:: Work item ::
Your answer must be every line of the data that holds the string "each".
########
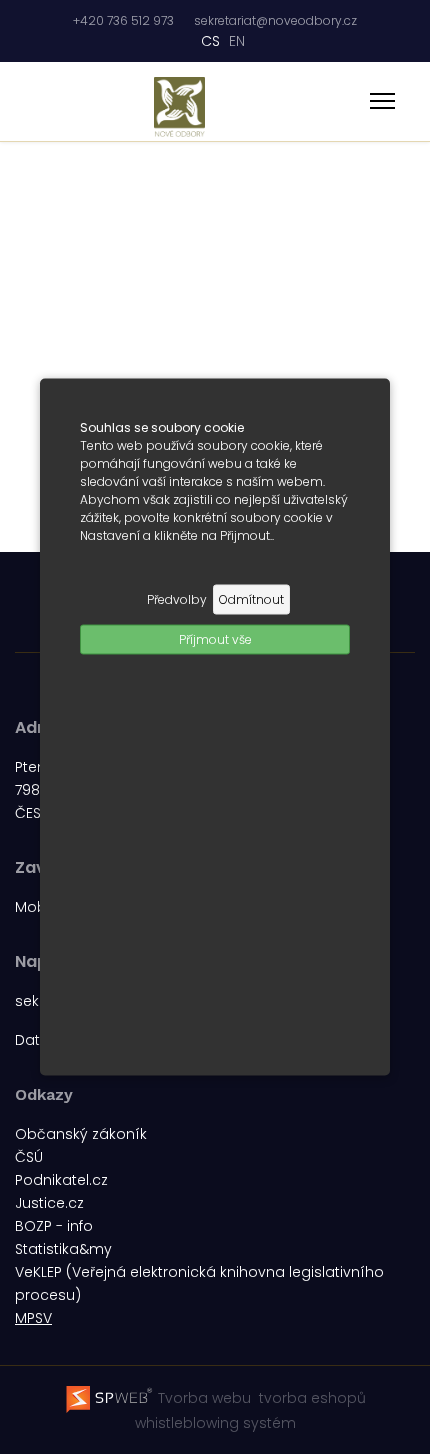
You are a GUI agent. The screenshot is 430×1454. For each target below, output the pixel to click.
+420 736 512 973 (123, 20)
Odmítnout (251, 599)
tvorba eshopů (310, 1398)
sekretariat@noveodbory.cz (275, 20)
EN (237, 41)
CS (210, 41)
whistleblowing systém (215, 1423)
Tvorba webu (202, 1398)
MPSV (33, 1318)
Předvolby (177, 599)
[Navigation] (382, 102)
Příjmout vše (215, 639)
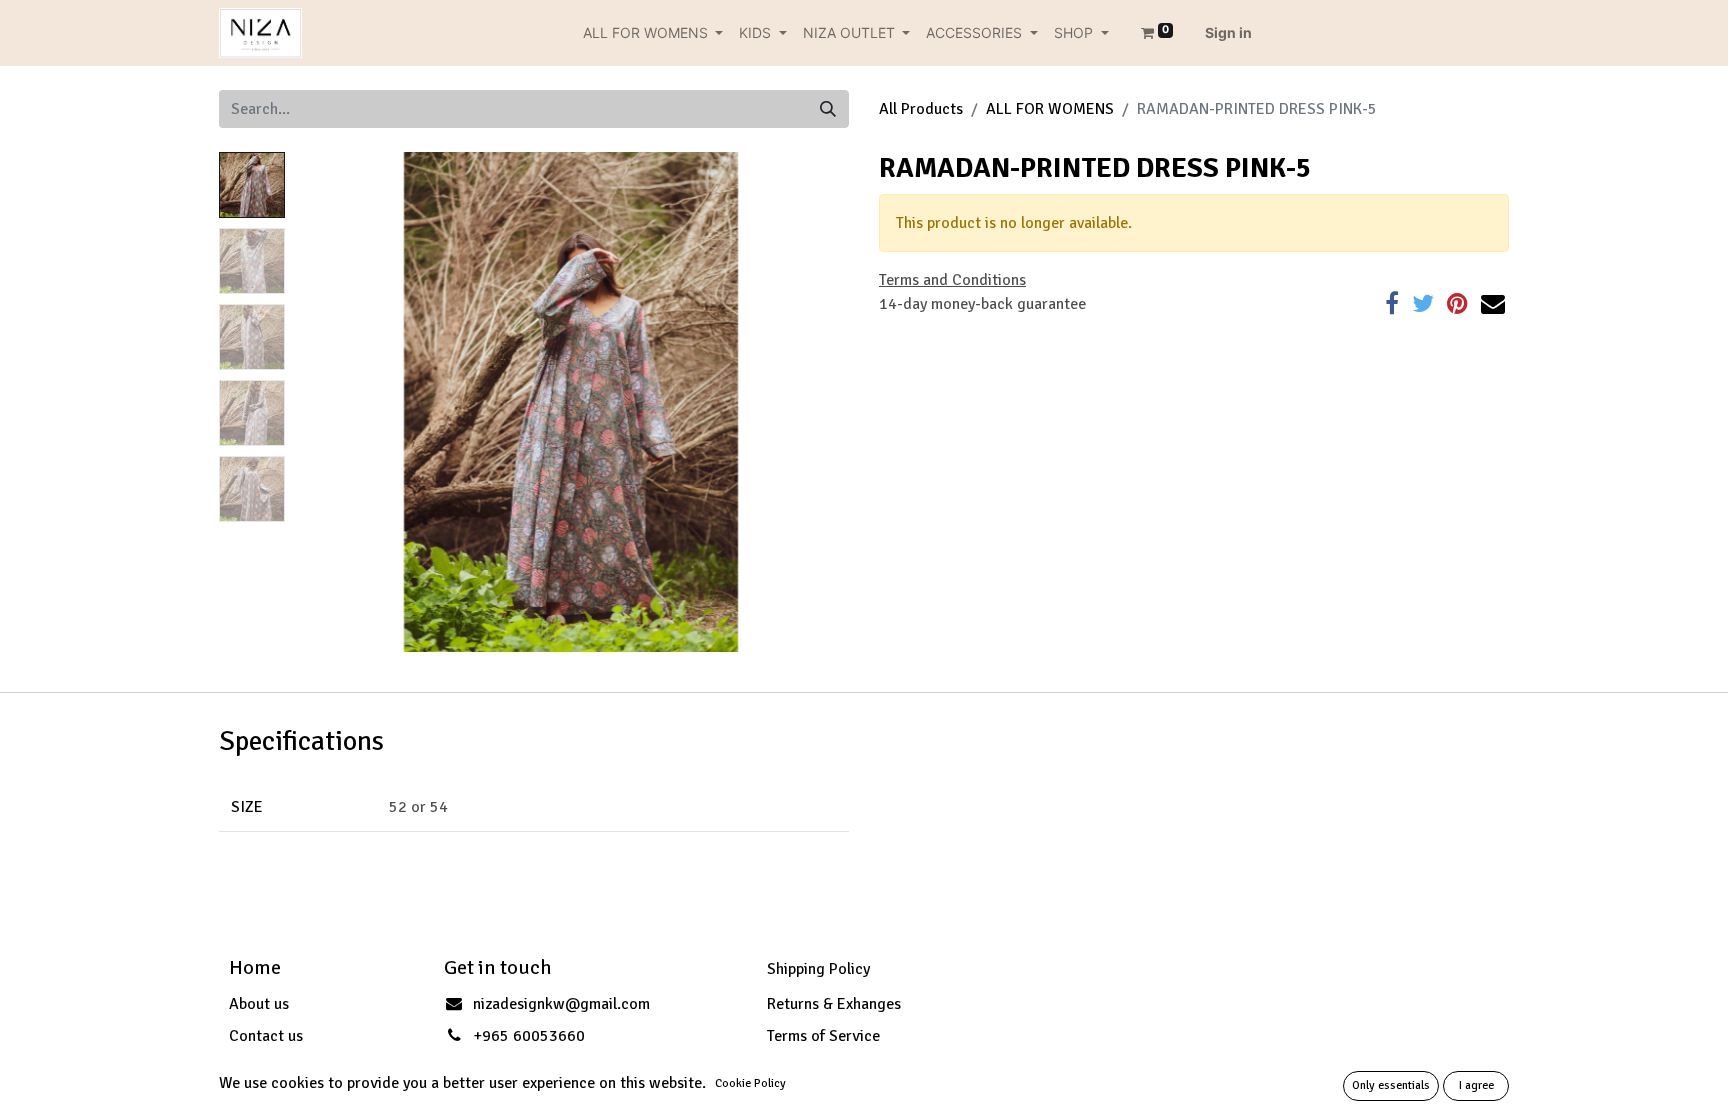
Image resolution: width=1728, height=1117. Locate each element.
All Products (921, 109)
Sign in (1228, 32)
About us (259, 1004)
########
:: Exercise result ::
You are a GUI agent. The screenshot is 430×1454. For each target below, output the pixel to click.
Image resolution: width=1728, height=1117. Locate each element.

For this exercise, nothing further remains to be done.